При двухэтажном здании имелось небольшое подсобное хозяйство: хлебопекарня, куры, даже небольшая теплица. Проживали в доме одновременно до десяти-пятнадцати жильцов, семейных и одиноких. Многие, особенно приезжие, в том числе и партийные работники, останавливались и жили тут, некоторые — годами.

— Да, не фонтан, но жить можно, — глубокомысленно изрёк Остап, оглядывая небольшую, скромно обставленную комнату на троих, со шкафом и тумбочкой. На маленьком столике стояла лампа. Выцветшие ситцевые занавески были для красоты подвязаны внизу розовыми ленточками, вероятно, чтобы изобразить уют и атмосферу богатой драпировки.

— Конечно, можно, товарищ Бендер, конечно, можно, — затараторил довольный Паниковский, а Шура, словно демонстрируя это, плюхнулся на ближайшую кровать. Старик тут же закатил глаза, сетуя на привычки компаньона.

В окно долетали разнообразные звуки с улицы, чувствовался тонкий и сладковатый аромат начинающих цвести лип. Разгоралась полуденная жара, и Остап радовался, что они вовремя вселились.

Жильцов в эту пору было немного: семейная пара, пожилая женщина с внуком, два студента на отдыхе. Одну из комнат снимал странный мрачный тип с вечно взлохмаченными волосами, ведший тайные разговоры по телефону в прихожей, из которых постороннему можно было понять только «сорвал банк», «мечет нечестно», «куш небольшой». По вечерам он исчезал и возвращался довольно поздно.

Деньги у компаньонов водились. Удачно провёрнутое дело с облигациями последнего займа, а также небольшой остаток средств от шахматного турнира, проведённого с размахом, позволяли снять комнату на троих на несколько дней. Демонстрируя невиданную щедрость, Остап даже выдал спутникам по некоторой (небольшой) сумме на руки. Немного отдыха, решил он, не повредит на пути к заветной цели — миллиону товарища Корейко.

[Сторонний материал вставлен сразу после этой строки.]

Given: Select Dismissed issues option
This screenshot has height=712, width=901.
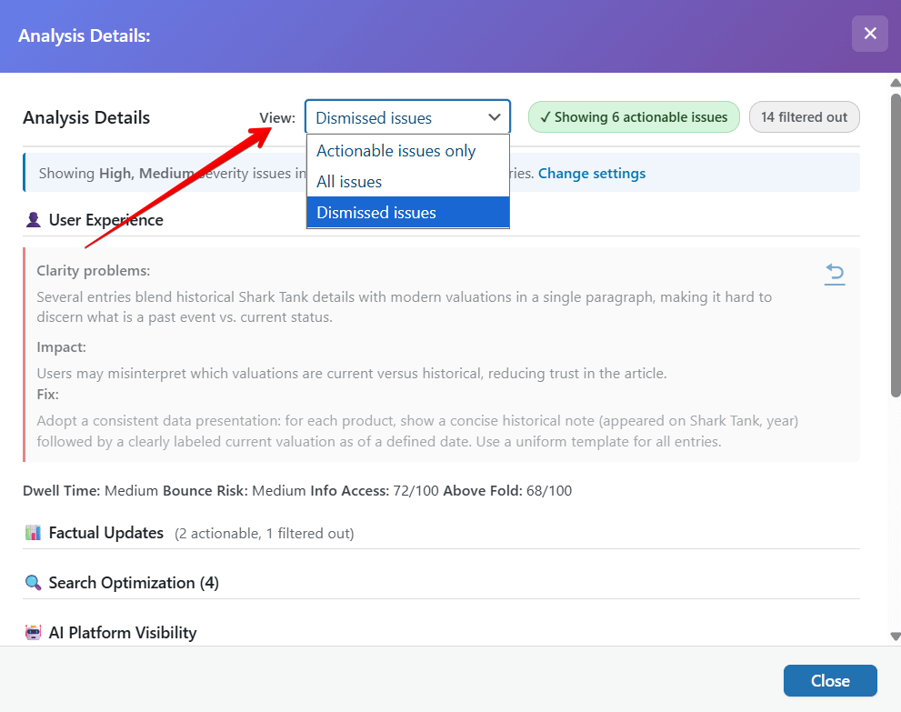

Происхождение Остапа Ибрагимовича Бендера терялось в туманной дали. Образование «сына турецко-подданного» было разнообразным и обрывочным. Он многое хватал на лету, но не всё возвращал обратно. С детства страдая от недостатка внимания и денег, прикладывал огромные усилия для получения оных. За что и был прозван великим комбинатором.

На сей раз Остап немного кривил душой, когда говорил, что выбирал место для проживания в городе, исходя из удобства и дешевизны. Фамилию Кургузова он услышал в вагоне поезда полгода назад от случайного попутчика, который сам недавно жил в «доходном доме» и случайно обмолвился о его новом заселившемся жильце — человеке «с биографией». Остап решил, что пора проведать старого знакомого. А заодно разузнать о местных толстосумах, одним из которых, по-видимому, и являлся гражданин Кургузов.

 

1) Цитата из "Песни Остапа Бендера" (слова Ю. Кима, к/ф "Двенадцать стульев")

 

Первый раунд

 

Немолодой человек в тёмно-коричневом костюме-тройке, в пенсне и со смешно топорщащимися рыжеватыми усами, вышел из госучреждения. Спускаясь по лестнице и жмурясь от яркого, непривычного после помещения солнца, он вынул из кармана пиджака бумажку, достал пенсне и поднёс её к глазам, чтобы перечитать ещё раз. Записка гласила: «Буду проездом. Готовьте встречу. Ананасы, шампанское, чай. Ваш Ося». Сбоку чья-то шкодливая рука пририсовала человечка, приподнимающего шляпу. Человечек нахально ухмылялся во весь рот.

Госслужащий недовольно фыркнул, качая головой, проговорил шёпотом несколько слов, неподобающих такому степенному и серьёзному с виду человеку, и поспешил на остановку автобуса.